昨年(2002年)の晩秋、東京地裁の鑑定委員会(会長大木一幸弁護士)で講演する羽目になってしまった。
過去数年の同会の講演会の講師は、裁判官、大学教授、弁護士会会長という錚々たる人達ばかりである。
とても私のごとき者が話する講演会ではない。
私より年齢が上の弁護士や不動産鑑定士そして有識者の方々がおられることから、その人達に講演を頼んで頂きたいと会長の大木一幸弁護士に頼んだ。
それに鑑定委員の名簿を見れば、かって地裁や簡裁の法廷で鑑定人の証人喚問を受け、地代・家賃の評価で鑑定内容について、質問・回答という形で激しく言い争った弁護士の名前がすくなからず見受けられる。それら弁護士の先生方の前で、偉そうな事を言うのには気が引ける事も理由にして断った。
しかし、「弁護士は立場上、法廷で不動産鑑定士である鑑定人にきつい質問・反論をするのであって、それは講師を断る理由にはならない。あなたは
『賃料<家賃>評価の実際』
という非常に分かり易い実務の本を書かれている。それだけの知識と能力を持っている。その知識の一部を話して頂きたい」と言葉巧みに会長の大木弁護士に説得されてしまった。
講演の課題は『借地非訟事件と地代』とした。
借地上の建物を地主に無断で、或いは地主が承諾しないからといって勝手に増改築、建て替え、他人に権利譲渡を行うと、借地契約は解除されてしまう。借地権利がなくなることは、更地価格の6割とか7割の借地権価格を失う事である。
それを避けるためには裁判所が地主に代わって許可を与え、借地人の権利を保護してくれる。それが借地非訟である。借地人の方々は、夢夢、地主に無断で絶対、増改築、権利譲渡等を行わないように。
地代の源泉は、その土地が産み出す不動産利益である。賃貸建物であれば家賃、事業用建物であれば事業収益であることを話した。
事業収益からの地代の求め方については、『鑑定コラム』の
「ある工場地の地代」
で説明してある。家賃からの地代の求め方については、その結果のほんの一部について同コラムの
「田の還元利回り4.2%」
で記述してある。
地代評価の差額配分法は可能であるが借地権価格、更新料の取り扱いが難しいこと。
利回り法は更地価格で考えるものであり、底地価格では考えない。また従前合意地代利回りをそのまま採用することは間違いであり、価格時点までの地価の上昇、下落による利回り修正を行わなければならないこと。
スライド法は地代の変動率によるのが原則であること。
地代の賃貸事例比較法は、地代の事例の地代水準がバラバラの場合が普通であり、非常に難しいこと等を述べた。

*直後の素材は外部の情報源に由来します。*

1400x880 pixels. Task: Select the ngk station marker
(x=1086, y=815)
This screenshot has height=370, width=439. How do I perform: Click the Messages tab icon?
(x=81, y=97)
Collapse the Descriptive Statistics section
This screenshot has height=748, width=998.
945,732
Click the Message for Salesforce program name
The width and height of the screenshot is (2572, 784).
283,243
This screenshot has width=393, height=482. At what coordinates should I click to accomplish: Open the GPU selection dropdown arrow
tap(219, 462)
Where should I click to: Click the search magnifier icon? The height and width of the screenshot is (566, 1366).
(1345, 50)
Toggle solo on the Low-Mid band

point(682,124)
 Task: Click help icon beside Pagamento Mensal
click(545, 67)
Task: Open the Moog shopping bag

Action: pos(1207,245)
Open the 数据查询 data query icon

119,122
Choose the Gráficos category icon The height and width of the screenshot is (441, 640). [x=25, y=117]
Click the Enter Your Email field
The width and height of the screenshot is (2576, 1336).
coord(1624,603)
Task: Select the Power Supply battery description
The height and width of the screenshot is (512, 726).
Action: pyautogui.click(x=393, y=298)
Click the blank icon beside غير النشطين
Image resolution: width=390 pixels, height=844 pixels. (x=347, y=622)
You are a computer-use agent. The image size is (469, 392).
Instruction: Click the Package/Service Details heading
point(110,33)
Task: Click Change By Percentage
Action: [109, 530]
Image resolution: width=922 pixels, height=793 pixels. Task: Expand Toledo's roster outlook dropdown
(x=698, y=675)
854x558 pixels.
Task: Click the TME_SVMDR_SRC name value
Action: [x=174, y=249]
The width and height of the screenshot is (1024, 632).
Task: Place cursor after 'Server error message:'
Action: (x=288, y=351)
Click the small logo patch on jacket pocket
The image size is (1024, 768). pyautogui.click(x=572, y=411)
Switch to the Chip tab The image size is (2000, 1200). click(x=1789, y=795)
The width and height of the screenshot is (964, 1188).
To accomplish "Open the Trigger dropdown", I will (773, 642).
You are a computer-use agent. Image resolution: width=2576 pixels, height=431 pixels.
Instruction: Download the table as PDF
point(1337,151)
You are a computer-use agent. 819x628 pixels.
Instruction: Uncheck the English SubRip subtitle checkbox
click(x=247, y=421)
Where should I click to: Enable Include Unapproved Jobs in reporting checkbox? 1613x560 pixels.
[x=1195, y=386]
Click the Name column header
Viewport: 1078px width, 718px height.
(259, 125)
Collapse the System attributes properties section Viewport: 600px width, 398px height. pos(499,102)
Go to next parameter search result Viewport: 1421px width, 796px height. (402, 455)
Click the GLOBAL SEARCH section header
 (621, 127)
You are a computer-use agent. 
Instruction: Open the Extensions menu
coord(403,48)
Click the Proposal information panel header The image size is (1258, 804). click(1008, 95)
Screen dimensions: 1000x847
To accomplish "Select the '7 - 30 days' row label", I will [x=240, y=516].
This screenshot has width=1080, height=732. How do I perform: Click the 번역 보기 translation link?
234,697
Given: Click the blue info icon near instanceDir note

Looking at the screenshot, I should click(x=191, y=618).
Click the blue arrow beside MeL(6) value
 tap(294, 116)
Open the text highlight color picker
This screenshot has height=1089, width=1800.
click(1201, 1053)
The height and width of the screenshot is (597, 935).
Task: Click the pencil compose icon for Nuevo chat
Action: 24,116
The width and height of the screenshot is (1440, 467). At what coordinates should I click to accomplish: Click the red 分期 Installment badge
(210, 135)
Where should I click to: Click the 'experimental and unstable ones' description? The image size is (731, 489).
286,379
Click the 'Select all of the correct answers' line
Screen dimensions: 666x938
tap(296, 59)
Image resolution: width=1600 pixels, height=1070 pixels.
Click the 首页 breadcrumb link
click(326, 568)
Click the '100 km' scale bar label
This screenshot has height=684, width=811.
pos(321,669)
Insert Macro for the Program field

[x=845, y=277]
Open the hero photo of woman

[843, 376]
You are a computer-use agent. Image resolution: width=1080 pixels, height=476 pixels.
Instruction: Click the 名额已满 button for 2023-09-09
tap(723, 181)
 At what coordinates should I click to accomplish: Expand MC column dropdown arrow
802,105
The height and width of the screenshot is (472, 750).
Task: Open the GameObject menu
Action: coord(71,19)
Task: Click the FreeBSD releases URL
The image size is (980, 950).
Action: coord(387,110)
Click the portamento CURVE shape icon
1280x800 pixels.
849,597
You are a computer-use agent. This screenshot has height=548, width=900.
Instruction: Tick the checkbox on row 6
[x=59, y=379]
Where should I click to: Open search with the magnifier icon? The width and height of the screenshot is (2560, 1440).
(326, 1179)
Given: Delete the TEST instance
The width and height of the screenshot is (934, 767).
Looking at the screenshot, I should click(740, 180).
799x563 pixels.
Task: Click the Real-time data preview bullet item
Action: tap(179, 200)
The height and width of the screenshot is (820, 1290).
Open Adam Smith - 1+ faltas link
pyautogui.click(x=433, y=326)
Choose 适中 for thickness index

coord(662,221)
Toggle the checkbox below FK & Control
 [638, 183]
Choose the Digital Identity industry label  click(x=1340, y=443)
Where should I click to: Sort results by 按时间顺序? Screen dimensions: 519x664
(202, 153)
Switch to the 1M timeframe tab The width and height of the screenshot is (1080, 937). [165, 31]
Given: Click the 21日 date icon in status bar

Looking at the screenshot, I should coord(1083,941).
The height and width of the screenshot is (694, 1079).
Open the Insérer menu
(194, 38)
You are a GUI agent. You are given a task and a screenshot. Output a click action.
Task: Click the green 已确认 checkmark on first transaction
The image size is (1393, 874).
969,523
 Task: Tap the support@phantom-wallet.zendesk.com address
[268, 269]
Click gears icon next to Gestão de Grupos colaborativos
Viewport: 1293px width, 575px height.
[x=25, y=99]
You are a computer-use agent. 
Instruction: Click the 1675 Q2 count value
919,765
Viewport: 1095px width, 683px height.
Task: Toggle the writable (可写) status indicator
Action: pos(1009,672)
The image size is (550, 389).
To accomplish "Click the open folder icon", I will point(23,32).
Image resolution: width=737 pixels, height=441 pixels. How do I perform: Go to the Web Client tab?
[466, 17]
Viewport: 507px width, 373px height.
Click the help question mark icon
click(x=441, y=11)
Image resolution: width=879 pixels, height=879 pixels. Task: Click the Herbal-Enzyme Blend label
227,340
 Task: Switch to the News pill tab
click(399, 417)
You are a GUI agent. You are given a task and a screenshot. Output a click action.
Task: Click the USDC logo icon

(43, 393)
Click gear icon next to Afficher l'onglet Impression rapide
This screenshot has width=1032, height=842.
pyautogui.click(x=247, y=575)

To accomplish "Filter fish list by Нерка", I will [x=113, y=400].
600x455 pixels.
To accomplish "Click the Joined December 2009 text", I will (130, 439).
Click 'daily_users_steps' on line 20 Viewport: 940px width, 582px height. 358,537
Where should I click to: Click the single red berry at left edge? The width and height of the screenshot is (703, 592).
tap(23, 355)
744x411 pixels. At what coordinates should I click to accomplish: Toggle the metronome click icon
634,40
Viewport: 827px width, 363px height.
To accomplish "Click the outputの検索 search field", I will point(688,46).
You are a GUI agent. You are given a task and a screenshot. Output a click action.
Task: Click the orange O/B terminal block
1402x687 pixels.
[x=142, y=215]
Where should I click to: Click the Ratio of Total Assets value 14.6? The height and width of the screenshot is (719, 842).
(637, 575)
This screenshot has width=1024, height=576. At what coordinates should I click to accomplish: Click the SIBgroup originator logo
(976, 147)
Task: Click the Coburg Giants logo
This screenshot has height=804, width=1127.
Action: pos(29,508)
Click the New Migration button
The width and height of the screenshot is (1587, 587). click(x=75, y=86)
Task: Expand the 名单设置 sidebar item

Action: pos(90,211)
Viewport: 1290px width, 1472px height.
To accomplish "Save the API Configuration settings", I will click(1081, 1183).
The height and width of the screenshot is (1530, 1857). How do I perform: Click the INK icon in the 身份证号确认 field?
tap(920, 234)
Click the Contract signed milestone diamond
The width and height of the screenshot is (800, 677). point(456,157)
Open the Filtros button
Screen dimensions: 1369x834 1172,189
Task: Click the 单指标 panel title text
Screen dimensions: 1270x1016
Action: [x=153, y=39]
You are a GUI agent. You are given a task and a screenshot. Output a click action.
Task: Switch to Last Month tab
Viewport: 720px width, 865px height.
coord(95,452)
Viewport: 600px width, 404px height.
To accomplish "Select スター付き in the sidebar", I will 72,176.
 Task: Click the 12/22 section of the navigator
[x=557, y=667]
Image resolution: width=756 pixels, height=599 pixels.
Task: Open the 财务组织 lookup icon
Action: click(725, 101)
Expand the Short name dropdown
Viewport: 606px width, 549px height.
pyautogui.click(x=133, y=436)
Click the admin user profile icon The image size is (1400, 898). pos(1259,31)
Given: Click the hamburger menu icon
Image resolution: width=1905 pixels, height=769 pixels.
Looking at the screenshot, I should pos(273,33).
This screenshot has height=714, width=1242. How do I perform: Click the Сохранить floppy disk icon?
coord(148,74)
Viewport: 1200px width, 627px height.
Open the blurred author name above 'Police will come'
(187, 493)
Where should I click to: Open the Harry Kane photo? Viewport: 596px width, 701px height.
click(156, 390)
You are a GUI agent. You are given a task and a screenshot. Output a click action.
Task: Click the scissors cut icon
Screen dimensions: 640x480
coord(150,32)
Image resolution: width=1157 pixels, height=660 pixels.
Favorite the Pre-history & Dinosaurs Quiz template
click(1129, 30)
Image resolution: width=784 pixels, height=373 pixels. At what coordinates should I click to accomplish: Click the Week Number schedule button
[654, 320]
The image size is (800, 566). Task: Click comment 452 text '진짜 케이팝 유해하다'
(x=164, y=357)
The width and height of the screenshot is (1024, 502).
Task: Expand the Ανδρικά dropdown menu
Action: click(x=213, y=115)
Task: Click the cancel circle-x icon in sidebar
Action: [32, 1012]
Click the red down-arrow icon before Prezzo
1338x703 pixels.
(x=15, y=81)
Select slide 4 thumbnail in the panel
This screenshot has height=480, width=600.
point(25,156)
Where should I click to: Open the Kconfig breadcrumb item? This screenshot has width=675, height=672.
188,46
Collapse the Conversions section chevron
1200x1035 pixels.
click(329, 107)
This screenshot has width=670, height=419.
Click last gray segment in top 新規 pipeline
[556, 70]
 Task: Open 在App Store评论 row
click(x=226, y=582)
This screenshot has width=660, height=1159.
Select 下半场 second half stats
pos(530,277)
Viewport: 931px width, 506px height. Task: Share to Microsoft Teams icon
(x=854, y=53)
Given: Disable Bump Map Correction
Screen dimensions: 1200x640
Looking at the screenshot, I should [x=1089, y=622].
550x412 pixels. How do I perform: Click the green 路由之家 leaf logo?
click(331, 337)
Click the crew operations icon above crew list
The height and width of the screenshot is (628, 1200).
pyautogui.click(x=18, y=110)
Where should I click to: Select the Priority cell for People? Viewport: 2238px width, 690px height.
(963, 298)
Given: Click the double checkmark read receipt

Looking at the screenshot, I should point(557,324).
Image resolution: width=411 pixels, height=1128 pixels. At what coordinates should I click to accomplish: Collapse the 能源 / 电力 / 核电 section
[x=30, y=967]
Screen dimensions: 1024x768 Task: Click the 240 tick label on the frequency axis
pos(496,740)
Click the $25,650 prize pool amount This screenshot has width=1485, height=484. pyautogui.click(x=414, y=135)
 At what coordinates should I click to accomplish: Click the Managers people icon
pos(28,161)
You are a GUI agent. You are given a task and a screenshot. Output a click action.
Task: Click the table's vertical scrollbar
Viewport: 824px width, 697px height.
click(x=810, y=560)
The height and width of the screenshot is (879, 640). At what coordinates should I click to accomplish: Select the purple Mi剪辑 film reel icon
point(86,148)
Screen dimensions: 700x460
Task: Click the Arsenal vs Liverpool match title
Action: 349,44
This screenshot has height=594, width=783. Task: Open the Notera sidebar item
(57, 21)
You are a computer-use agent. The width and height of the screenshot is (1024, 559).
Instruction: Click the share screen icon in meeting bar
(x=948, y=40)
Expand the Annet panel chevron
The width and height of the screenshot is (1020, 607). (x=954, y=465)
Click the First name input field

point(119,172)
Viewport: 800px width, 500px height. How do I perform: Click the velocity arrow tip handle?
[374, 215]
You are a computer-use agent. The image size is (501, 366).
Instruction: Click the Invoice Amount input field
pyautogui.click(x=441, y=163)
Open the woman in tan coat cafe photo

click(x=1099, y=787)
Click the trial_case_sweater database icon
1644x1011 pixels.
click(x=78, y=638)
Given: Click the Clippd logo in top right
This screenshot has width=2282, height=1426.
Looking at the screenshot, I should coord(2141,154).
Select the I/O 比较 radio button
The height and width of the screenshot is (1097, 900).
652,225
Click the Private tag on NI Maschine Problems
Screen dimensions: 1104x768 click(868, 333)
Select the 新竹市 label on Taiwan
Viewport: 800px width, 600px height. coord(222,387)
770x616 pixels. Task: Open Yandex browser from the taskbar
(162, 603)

借地非訟事件では、許可を与える場合に、附随処分の中に地代の見直しも行うが、地代増額は認めるが、減額の附随処分は行わない。それ故、地代の適正さを争うには、地代増減額請求事件としての本裁判に譲る事になって、借地非訟の限界も述べた。
借地非訟事件の地代の適正水準の判断の目安は、公租公課倍率による地代と日税不動産鑑定士会(主宰横須賀博)発表の『継続地代の実態調べ』の地代利回りによるのが良いと述べた。
公租公課倍率法の地代倍率は、当鑑定の分析によれば、おおよそ次のごとくと話した。
月・坪円 地代倍率 80円〜100円 5.5 101円〜120円 4.8 121円〜140円 4.3 141円〜160円 4.0 161円〜200円 3.6 201円〜240円 3.3 241円〜280円 3.1 281円〜320円 3.0 321円〜400円 2.8 401円〜500円 2.6 501円〜600円 2.5 601円〜800円 2.4 801円〜1000円 2.3 1000円〜1500円 2.2
商業地23区平均 1.27%≒1.3% 住宅地23区平均 0.69%≒0.7%である。